Perhaps it may be better to consider one variable at a time.
Penn versus UCB: There are probably significant regional differences in recruiting (i.e. Wall Street versus Silicon Valley).
M&T/MET versus CS/E by itself: Not sure what type of work would favor an M&T/MET (or other CS/E + business double major) graduate over someone who graduated in CS/E. Seems that these CS/E + business double major combinations are intended to sell the colleges to those who think that such a combination will help them rapidly climb corporate ladders. But that can also send signals to employers that are not necessarily favorable to getting hired.
@moscott as I mentioned above, parchment has data from a group of high schoolers “admitted” to penn with a 26 average ACT. This is literally imaginary data - you can’t seriously be this naive right?
^^^So you have no counter evidence right? Parchment isn’t exact but is indicative of supportive data based on actual results. Again Berkeley is a fine school but the majority of students accepted to both without financial consideration being the deciding factor would choose PENN. If you are going by the OP’s standards of Berkeley vs M&T it wouldn’t even be a close race as perhaps the top program in the country.
According to the above Barnard wins cross admits against NYU at a 85%+ clip consistently in the real world yet according to parchment only wins 66% of the time.
See Boston university where Barnard wins nearly 100% of the time.
Methodology
This is a “revealed preference” tool. For each school’s percentage, the denominator includes all members who were admitted to both of these schools. The numerator includes those students who chose a given school. In other words, students who were admitted to both schools reveal their preference for one over the other by attending that school. To test for statistical significance at the 95% level, Wilson’s method is employed.
Go to penn’s profile. Click on admitted students (which parchment uses to create its model) See the average ACT? It is a 26. Penn’s range for “real life” admitted students is a 32-35. I guess in your world, doing statistical analysis on imaginary students is fine.
According to Penn’s common data set, 90% of incoming freshman for 2015-2016 had a ACT score of 30-36 and 0% (or perhaps a statistically insignificant amount) had below 24. Not sure how that could translate to a 26
You need some reading comprehension…read the data used. Actual students admitted to both colleges and where they actually ended up. Believe it or not your choice but you have NO counter evidence…period.
@moscott cool I guess you are ok with using imaginary data. I will take it to heart as truth when an admit with a 26 ACT says they got into penn and Harvard on parchment
Learners engaging with these tools voluntarily share various data elements with Parchment including their GPA, SAT, or ACT score, and admissions outcomes to name a few. In order to bring insights to the admissions process, Parchment uses these learner-shared data, in aggregate, to provide analyses such as a user’s statistical odds of acceptance to a particular university.

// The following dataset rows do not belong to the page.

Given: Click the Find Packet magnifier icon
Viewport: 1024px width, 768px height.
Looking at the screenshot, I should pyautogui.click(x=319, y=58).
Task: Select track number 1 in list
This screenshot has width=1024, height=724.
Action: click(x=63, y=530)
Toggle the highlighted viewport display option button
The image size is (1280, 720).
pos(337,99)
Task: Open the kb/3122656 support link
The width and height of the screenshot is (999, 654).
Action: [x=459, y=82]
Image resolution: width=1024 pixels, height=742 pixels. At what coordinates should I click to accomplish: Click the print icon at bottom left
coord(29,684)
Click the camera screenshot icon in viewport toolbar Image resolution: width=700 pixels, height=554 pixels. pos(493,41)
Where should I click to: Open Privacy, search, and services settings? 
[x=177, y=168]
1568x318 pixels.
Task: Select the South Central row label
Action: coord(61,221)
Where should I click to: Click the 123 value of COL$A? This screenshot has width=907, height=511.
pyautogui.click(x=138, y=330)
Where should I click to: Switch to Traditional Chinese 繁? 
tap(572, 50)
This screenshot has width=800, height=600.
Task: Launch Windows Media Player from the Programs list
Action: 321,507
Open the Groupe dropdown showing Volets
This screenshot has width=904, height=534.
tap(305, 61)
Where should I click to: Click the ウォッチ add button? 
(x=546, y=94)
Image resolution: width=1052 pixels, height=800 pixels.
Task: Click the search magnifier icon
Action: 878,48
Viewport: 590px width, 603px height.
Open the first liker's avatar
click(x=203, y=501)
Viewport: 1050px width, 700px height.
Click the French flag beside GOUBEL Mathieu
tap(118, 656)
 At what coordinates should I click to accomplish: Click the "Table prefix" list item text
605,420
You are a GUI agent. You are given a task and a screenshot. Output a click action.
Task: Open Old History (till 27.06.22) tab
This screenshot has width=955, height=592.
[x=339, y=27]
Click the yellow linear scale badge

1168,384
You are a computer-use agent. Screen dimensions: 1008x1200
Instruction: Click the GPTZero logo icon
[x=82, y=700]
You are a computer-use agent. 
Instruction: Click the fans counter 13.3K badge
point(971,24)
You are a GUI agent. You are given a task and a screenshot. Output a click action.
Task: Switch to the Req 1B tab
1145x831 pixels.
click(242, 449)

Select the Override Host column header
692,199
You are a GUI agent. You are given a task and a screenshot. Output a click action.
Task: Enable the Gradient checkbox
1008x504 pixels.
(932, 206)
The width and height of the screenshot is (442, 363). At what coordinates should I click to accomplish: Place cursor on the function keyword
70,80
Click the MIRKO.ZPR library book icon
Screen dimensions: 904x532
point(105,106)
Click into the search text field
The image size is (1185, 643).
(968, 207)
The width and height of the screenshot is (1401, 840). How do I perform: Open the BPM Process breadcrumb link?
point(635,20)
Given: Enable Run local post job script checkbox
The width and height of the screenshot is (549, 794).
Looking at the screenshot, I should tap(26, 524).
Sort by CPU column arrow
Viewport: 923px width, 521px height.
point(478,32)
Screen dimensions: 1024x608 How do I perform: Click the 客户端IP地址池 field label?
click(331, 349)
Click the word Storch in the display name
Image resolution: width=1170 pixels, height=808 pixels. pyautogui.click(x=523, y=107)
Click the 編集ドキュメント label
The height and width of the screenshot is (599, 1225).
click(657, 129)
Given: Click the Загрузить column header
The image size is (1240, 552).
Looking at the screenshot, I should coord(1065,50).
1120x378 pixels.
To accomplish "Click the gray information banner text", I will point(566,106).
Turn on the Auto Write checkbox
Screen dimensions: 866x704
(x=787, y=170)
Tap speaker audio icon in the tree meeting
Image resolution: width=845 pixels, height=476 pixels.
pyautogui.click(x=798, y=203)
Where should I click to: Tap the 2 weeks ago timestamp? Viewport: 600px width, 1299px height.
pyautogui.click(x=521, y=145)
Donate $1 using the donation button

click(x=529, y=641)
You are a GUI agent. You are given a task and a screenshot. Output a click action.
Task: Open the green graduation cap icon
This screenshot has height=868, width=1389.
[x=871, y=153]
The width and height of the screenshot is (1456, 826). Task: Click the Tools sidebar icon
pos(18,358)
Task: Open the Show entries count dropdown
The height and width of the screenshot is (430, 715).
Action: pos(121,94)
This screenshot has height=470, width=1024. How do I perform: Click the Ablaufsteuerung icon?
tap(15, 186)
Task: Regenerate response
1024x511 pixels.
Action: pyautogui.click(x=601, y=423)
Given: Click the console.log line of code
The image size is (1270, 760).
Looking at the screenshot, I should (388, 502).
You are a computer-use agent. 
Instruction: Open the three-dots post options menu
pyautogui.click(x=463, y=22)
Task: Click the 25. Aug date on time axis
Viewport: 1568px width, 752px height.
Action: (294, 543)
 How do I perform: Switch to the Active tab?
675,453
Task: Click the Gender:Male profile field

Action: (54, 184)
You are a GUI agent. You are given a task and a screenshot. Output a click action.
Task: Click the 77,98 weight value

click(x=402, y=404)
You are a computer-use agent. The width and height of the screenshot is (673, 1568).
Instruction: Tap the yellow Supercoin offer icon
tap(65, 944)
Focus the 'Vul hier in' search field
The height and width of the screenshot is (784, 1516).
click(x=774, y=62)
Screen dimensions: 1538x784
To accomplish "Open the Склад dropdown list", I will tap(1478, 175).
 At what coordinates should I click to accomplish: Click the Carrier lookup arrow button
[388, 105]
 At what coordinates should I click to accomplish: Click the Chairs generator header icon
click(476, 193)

So they use voluntary data from users such as this to create their statistical analysis:
You SEEM to have a dog in this fight…I have none. What is your implication? There is actual evidence of kids being accepted to colleges then deciding which to attend. Is your contention that those admitted to both Berkeley and UPENN choose to enroll at Berkeley over UPENN? If so what is YOUR unfounded evidence?
@mlunghi “I want to study economics/finance and computer science/engineering, so i looked for schools that did so. Upenn, Harvard, and Berkeley seem to have strong departments in both, hence why I was looking at these, although rankings certaintly played a role too.”
I agree with you that rankings play a role too. I just mean that in your case, these are all top schools with strong CS results that are all excellent. At that point, what matters more what fits best for you.
@ucbalumnus “M&T/MET versus CS/E by itself: Not sure what type of work would favor an M&T/MET (or other CS/E + business double major) graduate over someone who graduated in CS/E. Seems that these CS/E + business double major combinations are intended to sell the colleges to those who think that such a combination will help them rapidly climb corporate ladders. But that can also send signals to employers that are not necessarily favorable to getting hired.”
This is a great question.
The jobs that these students can fit well for include startups where staff need to multi task, private equity positions working with tech firms, hedge funds need cs people who are knowledgeable about investments.
It is true that there are many positions where it would be better to choose finance or CS and gain more depth. However, even then M&T can be valuable. Some M&Ters will pursue both for a year and then decide that they would rather go deeper into one major or the other. Even in this case, it was valuable to have the extra year to consider their options and make a more informed choice for them. In the end, these students do very well in finding high paying jobs.
my goal is to end up in tech-startups, i thought doing a business major would give me an edge… am i wrong? if so, shouldn’t i be looking at full CS schools like Berkeley, CnM, Cornell?